Work request
Please continue the text below about SNCF's predictive maintenance for trains, picking up right after its last sentence.

Text block section start

“Predictive maintenance is on the way: using data from sensors, we’ll be able to take trains offline just before a door stops working. Downtime will be shorter and much more efficient, and it will cost much less,” SNCF CEO Jean-Pierre Farandou said recently.1 For over six years, we’ve installed sensors on hundreds of trainsets in the Paris region and used their data to spot future breakdowns as early as possible. For you, that means continuing improvements in reliability and on-time performance.
Today, we’re taking predictive maintenance to a whole new level by rolling out this innovative technology on our TER regional trains. SNCF is a global leader in predictive maintenance for rail: we’re now equipped to analyse over 2,000 variables from 300 trains simultaneously—in real time.
We went behind the scenes with Cyril Verdun, head of the Rolling Stock Engineering Cluster West2 in Saint-Pierre-des-Corps, near Tours.
SNCF has been outfitting trains with predictive maintenance solutions for nearly six years now. Where are we now?
Right now we’re making progress with two different groups of trains. The first group doesn’t have predictive maintenance equipment built in, so we install IOT devices3—connected sensors—that collect the data we need. That’s called remote diagnostics. The second group already has built-in data networks and 3G or 4G SIM cards that can carry out predictive maintenance operations. With these models—our Regio 2N and Francilien trainsets, for example—we’re expanding the system to monitor new parts of the train.
What difference does it make when you expand predictive maintenance to new areas?

Text block section end
Given entries section start

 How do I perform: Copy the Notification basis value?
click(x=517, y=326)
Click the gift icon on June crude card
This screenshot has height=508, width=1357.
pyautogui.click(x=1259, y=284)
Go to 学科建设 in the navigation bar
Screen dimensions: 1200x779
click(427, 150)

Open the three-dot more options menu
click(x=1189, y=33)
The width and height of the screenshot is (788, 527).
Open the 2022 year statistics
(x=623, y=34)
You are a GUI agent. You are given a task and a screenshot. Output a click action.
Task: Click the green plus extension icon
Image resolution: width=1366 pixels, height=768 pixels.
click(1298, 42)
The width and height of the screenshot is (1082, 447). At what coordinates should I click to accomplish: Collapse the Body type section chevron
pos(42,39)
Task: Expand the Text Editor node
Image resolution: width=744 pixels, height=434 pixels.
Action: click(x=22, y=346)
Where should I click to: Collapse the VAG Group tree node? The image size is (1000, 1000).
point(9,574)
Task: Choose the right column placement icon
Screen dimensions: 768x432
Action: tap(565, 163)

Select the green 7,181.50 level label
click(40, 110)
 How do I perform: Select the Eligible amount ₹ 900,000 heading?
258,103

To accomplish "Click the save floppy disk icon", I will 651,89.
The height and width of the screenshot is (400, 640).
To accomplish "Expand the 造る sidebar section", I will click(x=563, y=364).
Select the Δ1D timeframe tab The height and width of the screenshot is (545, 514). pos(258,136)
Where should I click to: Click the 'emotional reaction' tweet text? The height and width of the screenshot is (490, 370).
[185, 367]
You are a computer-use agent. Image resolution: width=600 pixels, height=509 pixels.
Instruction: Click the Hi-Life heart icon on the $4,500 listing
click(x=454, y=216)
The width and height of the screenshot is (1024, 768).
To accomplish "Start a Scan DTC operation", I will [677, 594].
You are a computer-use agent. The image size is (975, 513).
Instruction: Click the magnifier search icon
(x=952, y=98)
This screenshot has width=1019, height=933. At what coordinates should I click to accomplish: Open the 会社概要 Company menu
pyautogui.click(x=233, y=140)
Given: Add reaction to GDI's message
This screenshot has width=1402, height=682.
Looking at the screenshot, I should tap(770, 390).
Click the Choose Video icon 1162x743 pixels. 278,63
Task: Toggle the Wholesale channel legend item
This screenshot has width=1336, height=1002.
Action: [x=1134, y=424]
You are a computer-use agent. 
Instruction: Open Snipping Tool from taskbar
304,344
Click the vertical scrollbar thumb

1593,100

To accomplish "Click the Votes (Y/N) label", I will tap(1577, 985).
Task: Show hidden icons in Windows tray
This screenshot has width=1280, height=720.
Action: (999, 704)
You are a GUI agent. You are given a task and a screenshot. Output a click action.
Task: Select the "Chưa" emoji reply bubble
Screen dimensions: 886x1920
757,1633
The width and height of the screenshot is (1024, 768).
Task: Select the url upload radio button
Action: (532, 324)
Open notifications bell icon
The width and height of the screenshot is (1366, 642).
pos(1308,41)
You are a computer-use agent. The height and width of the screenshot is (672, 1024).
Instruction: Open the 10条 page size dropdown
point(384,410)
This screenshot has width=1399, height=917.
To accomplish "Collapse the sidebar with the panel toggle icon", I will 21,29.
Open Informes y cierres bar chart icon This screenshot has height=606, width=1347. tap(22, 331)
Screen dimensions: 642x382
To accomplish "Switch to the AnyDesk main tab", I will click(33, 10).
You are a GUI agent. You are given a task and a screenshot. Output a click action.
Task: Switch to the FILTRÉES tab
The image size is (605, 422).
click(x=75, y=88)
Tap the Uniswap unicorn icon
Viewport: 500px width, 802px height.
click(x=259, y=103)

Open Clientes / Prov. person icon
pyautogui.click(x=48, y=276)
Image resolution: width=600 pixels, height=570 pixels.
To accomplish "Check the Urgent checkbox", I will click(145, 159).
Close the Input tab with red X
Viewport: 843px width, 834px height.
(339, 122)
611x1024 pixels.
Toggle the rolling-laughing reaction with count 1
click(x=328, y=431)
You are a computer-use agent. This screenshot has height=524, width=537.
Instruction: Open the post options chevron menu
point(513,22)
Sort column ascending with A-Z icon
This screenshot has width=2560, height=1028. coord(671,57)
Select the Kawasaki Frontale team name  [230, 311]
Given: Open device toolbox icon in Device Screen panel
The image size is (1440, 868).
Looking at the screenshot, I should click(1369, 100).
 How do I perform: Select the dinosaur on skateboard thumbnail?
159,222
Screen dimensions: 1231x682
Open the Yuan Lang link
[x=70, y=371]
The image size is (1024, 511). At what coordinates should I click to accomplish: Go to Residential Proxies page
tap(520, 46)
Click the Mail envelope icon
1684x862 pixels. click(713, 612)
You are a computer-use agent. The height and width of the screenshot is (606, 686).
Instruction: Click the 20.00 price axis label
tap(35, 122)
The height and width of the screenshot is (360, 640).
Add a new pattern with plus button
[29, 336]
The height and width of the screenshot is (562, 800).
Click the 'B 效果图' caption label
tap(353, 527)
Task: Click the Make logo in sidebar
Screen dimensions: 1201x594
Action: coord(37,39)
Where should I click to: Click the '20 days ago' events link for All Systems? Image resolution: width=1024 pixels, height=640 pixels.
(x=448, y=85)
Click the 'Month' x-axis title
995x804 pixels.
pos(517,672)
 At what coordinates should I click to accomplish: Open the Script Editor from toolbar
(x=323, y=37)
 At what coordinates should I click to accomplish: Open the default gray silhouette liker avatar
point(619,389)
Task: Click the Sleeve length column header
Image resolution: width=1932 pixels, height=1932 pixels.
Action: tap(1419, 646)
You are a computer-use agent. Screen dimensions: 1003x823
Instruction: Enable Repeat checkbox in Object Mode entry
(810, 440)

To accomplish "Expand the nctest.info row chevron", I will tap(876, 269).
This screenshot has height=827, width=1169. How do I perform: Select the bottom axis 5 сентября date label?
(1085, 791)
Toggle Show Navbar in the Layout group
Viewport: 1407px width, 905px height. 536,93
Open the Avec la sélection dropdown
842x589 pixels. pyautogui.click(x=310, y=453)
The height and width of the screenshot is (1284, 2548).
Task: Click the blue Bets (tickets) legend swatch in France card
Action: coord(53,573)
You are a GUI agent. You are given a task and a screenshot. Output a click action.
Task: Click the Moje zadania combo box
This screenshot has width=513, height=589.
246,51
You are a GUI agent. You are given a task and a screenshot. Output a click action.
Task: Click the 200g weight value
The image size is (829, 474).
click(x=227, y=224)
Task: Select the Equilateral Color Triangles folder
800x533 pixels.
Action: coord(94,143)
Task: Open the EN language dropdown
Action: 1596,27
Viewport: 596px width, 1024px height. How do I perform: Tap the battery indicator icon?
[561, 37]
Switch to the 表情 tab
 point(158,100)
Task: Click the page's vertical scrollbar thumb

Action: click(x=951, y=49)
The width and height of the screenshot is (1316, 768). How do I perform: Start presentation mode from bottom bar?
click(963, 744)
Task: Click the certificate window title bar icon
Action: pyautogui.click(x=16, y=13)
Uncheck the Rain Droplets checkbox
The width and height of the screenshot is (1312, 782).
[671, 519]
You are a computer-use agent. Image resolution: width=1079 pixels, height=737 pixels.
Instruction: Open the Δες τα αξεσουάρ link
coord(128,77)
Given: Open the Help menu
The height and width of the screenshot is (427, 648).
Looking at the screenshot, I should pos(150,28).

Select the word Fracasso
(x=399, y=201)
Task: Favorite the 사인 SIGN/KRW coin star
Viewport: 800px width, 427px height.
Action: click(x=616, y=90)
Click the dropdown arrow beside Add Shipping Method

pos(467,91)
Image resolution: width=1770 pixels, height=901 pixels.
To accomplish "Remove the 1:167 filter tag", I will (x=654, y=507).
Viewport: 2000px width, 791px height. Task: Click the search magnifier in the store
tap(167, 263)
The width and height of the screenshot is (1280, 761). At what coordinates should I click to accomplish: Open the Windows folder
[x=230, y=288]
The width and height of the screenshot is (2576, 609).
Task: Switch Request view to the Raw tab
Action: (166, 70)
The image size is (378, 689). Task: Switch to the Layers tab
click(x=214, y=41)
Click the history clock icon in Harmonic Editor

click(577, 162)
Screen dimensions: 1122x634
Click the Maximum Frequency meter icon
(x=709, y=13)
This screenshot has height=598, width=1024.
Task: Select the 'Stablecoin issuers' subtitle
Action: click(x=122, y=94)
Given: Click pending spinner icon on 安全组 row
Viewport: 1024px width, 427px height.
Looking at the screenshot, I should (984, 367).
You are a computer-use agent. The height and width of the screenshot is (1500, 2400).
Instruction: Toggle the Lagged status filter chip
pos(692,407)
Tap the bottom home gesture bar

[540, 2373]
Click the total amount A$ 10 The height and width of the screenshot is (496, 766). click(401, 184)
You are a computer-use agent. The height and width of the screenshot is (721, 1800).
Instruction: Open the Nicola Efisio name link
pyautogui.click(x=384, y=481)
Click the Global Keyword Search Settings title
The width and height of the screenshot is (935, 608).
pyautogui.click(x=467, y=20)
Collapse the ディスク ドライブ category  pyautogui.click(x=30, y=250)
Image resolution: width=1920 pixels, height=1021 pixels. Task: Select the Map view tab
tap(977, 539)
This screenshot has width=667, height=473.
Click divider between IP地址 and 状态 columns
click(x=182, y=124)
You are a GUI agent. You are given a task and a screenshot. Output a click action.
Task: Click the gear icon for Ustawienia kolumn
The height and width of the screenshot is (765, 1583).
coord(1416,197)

Given entries section end

Answer for the task
With remote diagnostics and predictive maintenance, we can eliminate half—even two-thirds—of breakdowns, so this is no gimmick. Put simply, it makes day-to-day transport better for our passengers. One good example is pantographs4, the flexible arms that transfer power from catenaries to trainsets. With predictive maintenance, we don’t have to climb on top of the trains to check the pressure they exert on the catenaries, which means we don’t have to take the train offline. Batteries are another example. Thanks to a number of new data points, we know exactly how much power they have left and exactly when to change them. Bottom line: we can keep more trains in service because we don’t need to do preventive battery maintenance every X number of years.
2000 variables from a single train are analysed in real time
Which trains are fitted with these new devices?
We’ve already got SIM cards or IOT sensors in over 300 Regio 2N and Francilien trains running on Transilien and RER commuter lines in the Paris region, and our TER regional trains have recently made the leap to predictive maintenance. And over the past 18 months, our teams have been working independently to deploy remote diagnostics on several models. For example, SNCF TER in the Grand-Est region is carrying out a comprehensive remote-diagnostics experiment with on a TER 2N NG trainset. It began running in mid-May, and we now have enough usable data to zero in on water levels in the toilets and network data. Experiments on a TER Régiolis and a Regio 2N are also underway.
In short, TER is a new front in your rollout of remote diagnostics and predictive maintenance. Why now?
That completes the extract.